United Nations Educational, Scientific, and Cultural Organization

United Nations Educational, Scientific, and Cultural Organization (UNESCO), specialized agency of the United Nations, with headquarters in Paris. Its counterpart in the League of Nations was the International Committee for Intellectual Cooperation. UNESCO was founded in 1945 and became an agency of the United Nations in 1946. It has 193 members and 11 associate members. The organization's policies are decided by the general conference, which meets every two years; it consists of one representative for each member. The executive board, with 58 members elected for four-year terms, and a secretariat, headed by a director-general, carry out the program. National commissions or cooperating bodies of member states act as liaisons between UNESCO and national educational, scientific, and cultural organizations.

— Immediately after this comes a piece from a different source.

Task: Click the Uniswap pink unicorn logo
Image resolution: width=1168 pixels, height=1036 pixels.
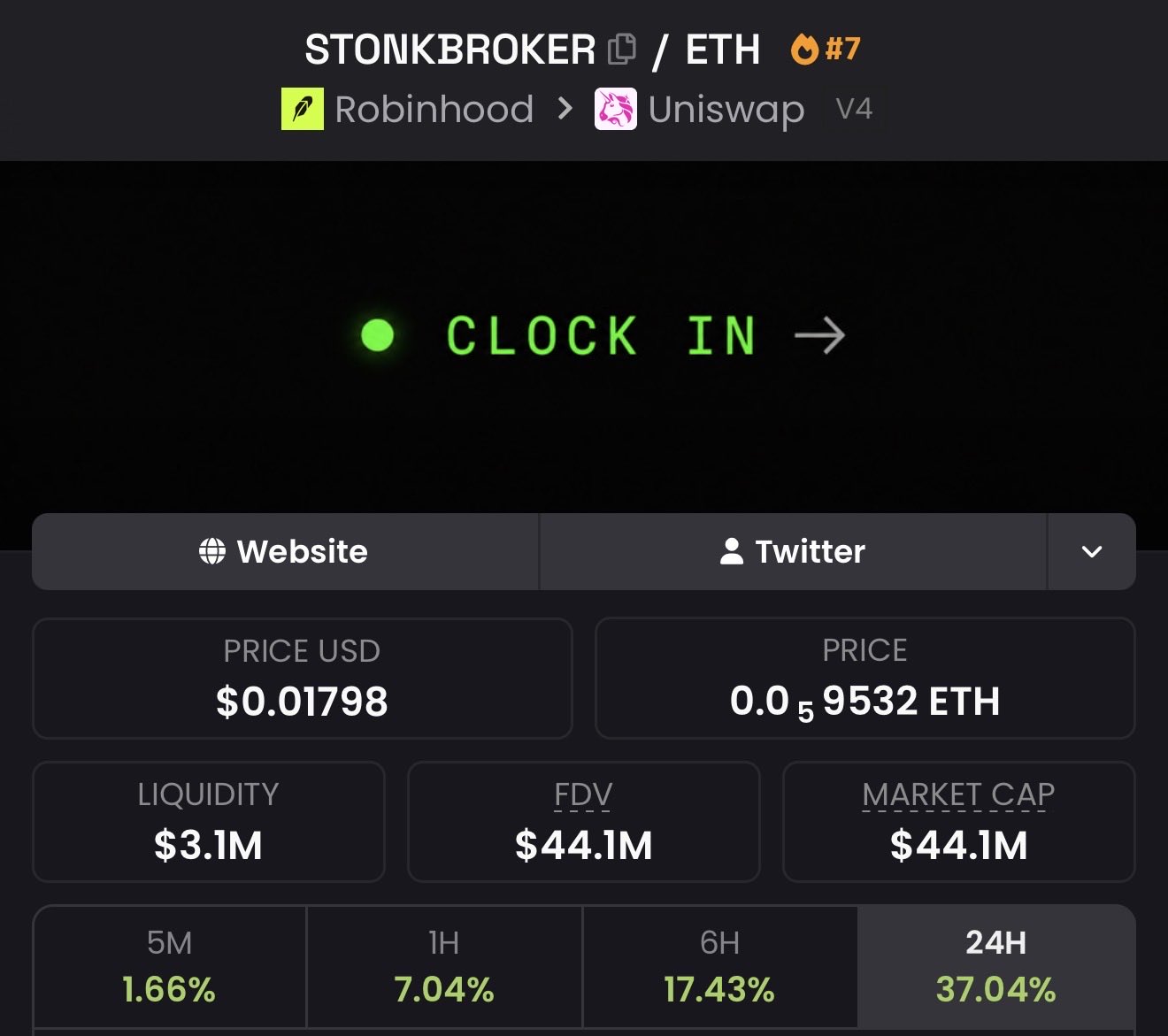Action: point(616,109)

UNESCO seeks to further world peace by encouraging free interchange of ideas and of cultural and scientific achievements and by improving education.

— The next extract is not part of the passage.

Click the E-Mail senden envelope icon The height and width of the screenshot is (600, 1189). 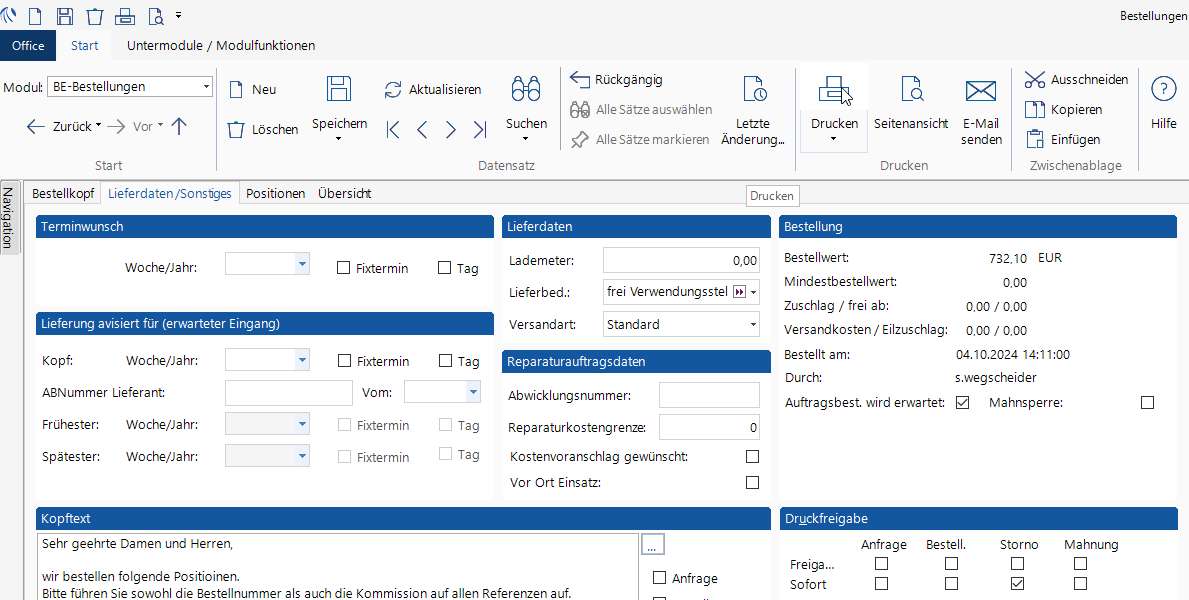coord(981,91)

After World War II, UNESCO worked for the physical reconstruction of the educational facilities of war-devastated countries by building up library and museum collections. Since 1950 it has organized projects for primary education in Latin America, Asia, and Africa; it has also encouraged cultural exchanges between East and West, undertaking translations of important writings and organizing personal exchanges. A most important long-range UNESCO program concerns the problem of fundamental education—teaching people to read and write and to meet the problems of their environment. Centers to train educators have been established in Cambodia, India, South Korea, Liberia, Thailand, and Turkey, and fundamental-education centers have been set up in Latin America and in the Middle East.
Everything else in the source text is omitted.